[PROBLEM STATEMENT]:
With pictures left out, retype exactly the lines from the one containing "1423x840 pixels. At" through the final line of the entries.

Screenshot grounding data
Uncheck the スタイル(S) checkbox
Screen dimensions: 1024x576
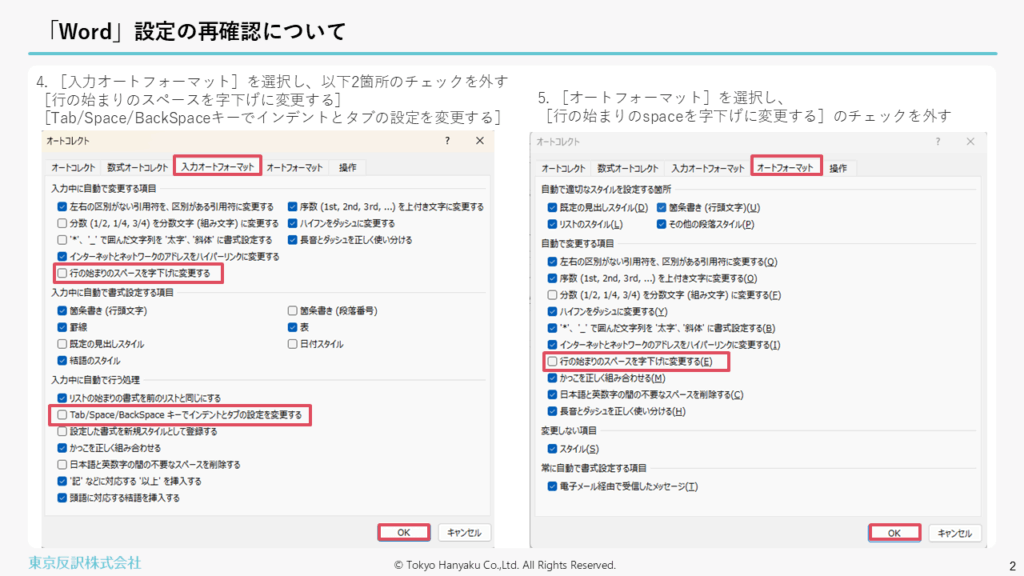pos(552,448)
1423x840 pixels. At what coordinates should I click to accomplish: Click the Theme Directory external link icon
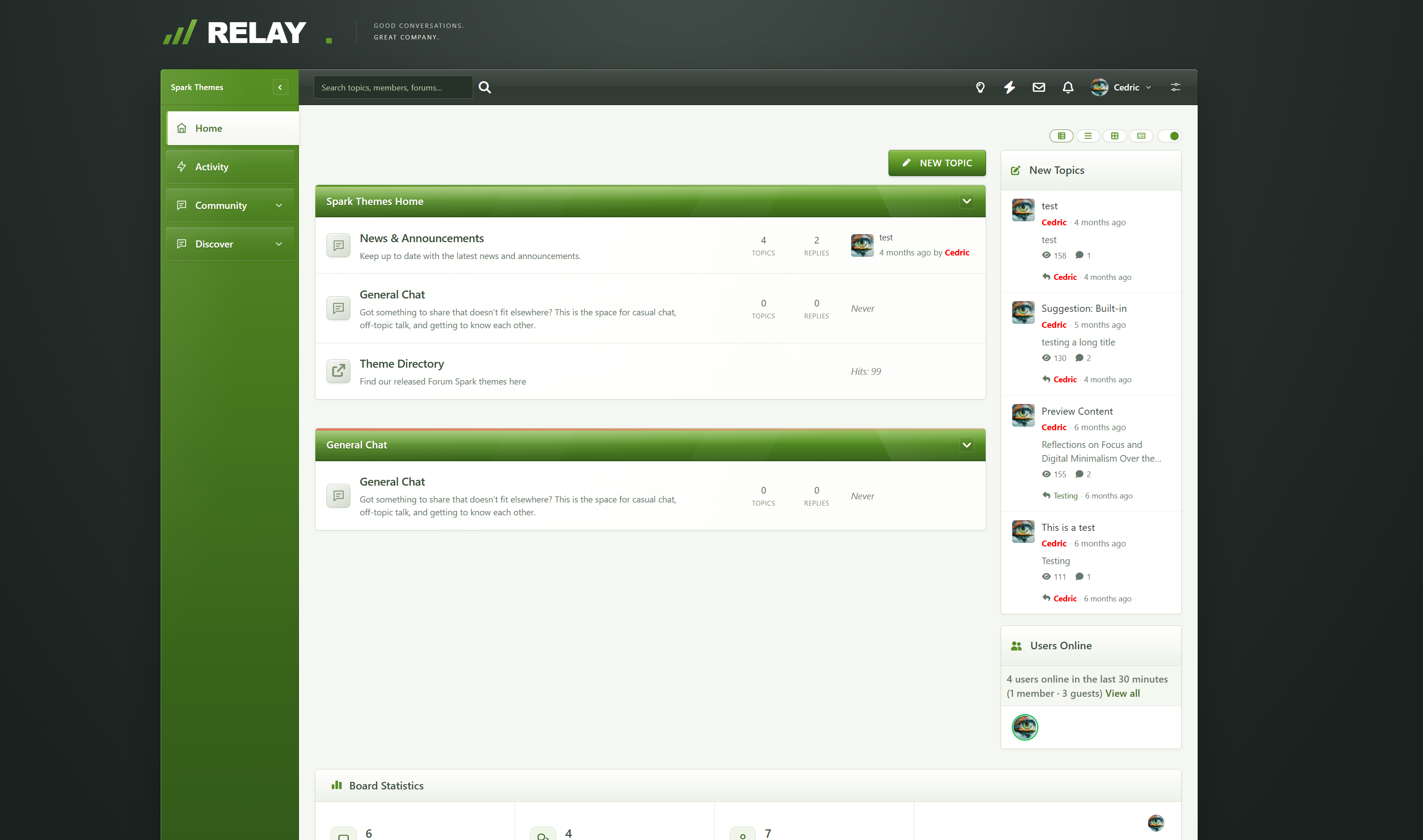click(x=338, y=371)
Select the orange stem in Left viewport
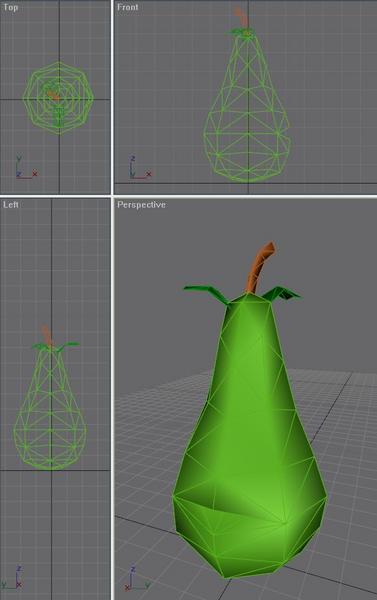Image resolution: width=377 pixels, height=600 pixels. (47, 334)
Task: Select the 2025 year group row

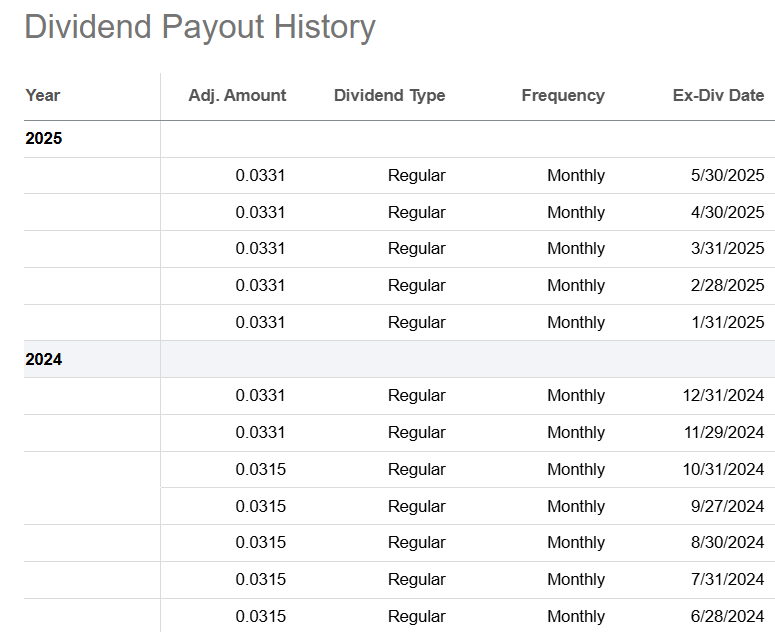Action: pos(44,139)
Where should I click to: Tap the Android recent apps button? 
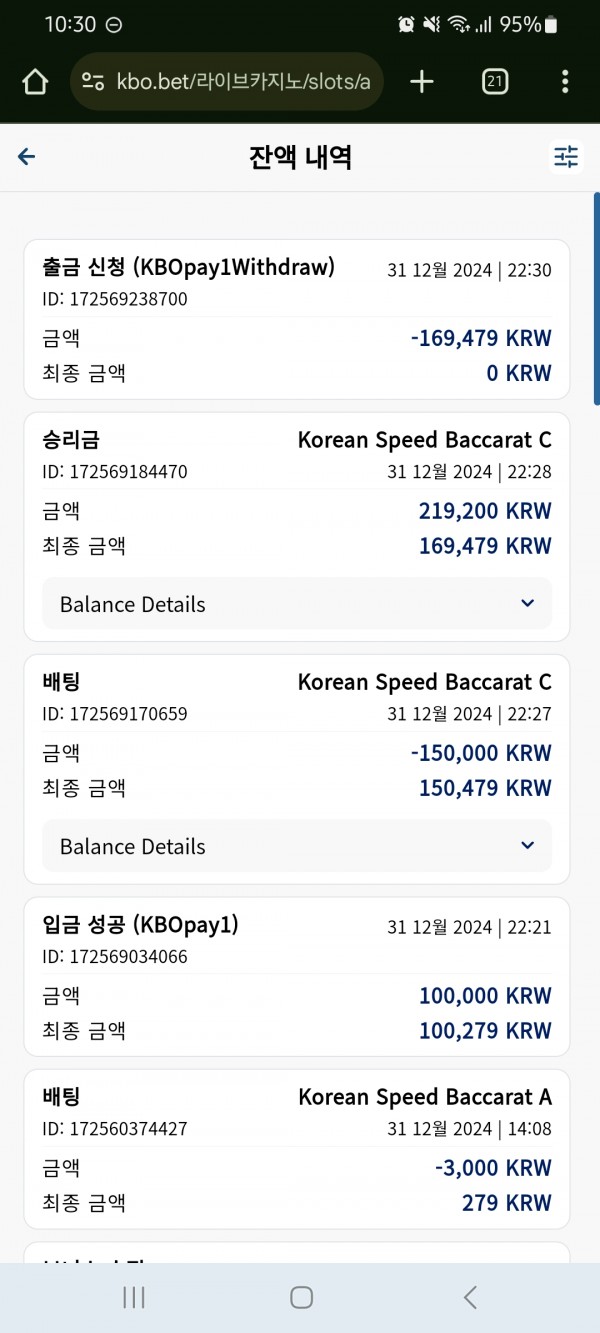pyautogui.click(x=133, y=1297)
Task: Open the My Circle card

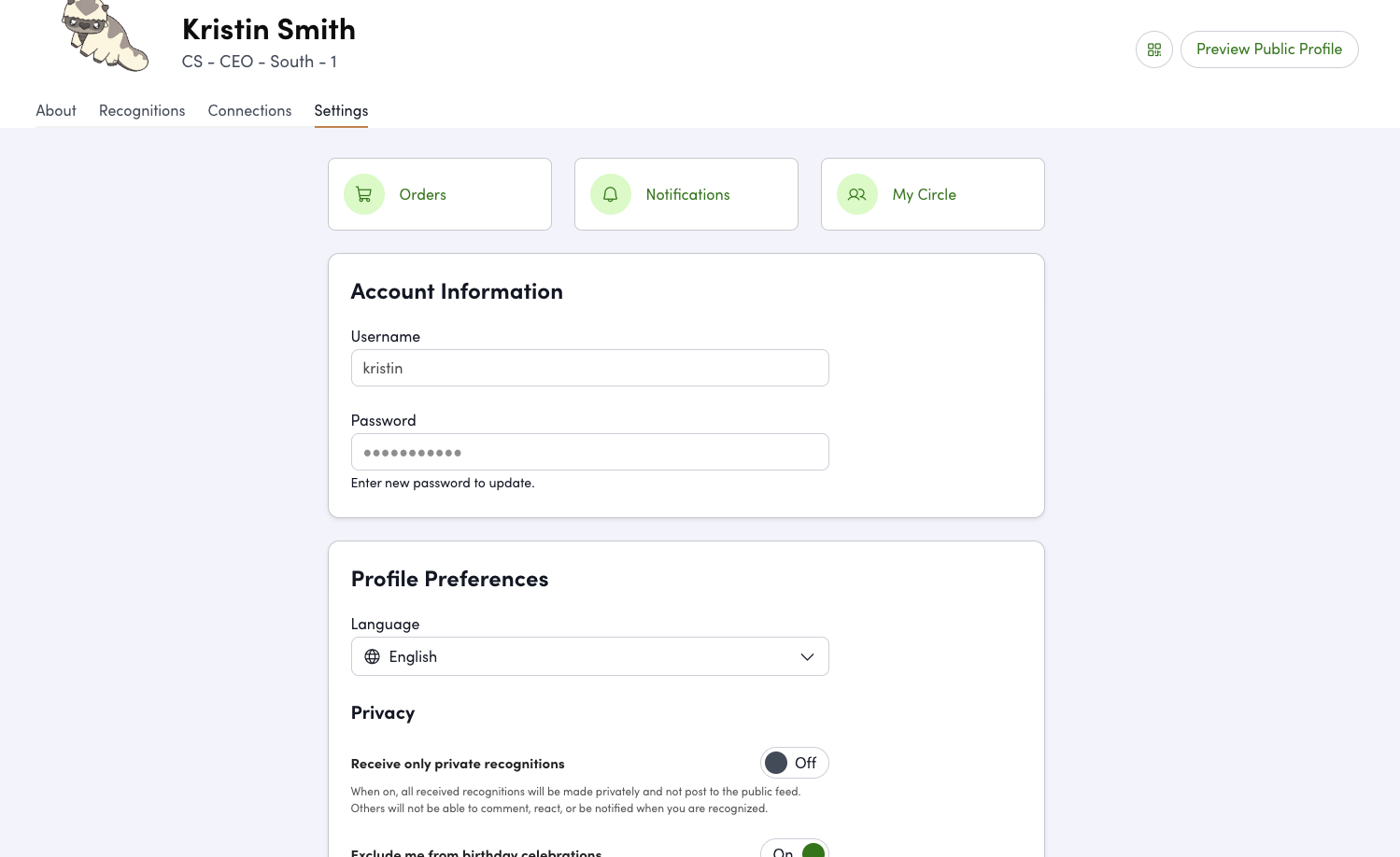Action: (x=933, y=194)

[RESULT BELOW]:
1423x840 pixels. At what coordinates should I click to accomplish: Click the Theme Directory external link icon
click(x=338, y=371)
Select the orange stem in Left viewport
Image resolution: width=377 pixels, height=600 pixels. (47, 334)
Task: Select the 2025 year group row

Action: pos(44,139)
Where should I click to: Tap the Android recent apps button? 
pyautogui.click(x=133, y=1297)
Task: Open the My Circle card

Action: (x=933, y=194)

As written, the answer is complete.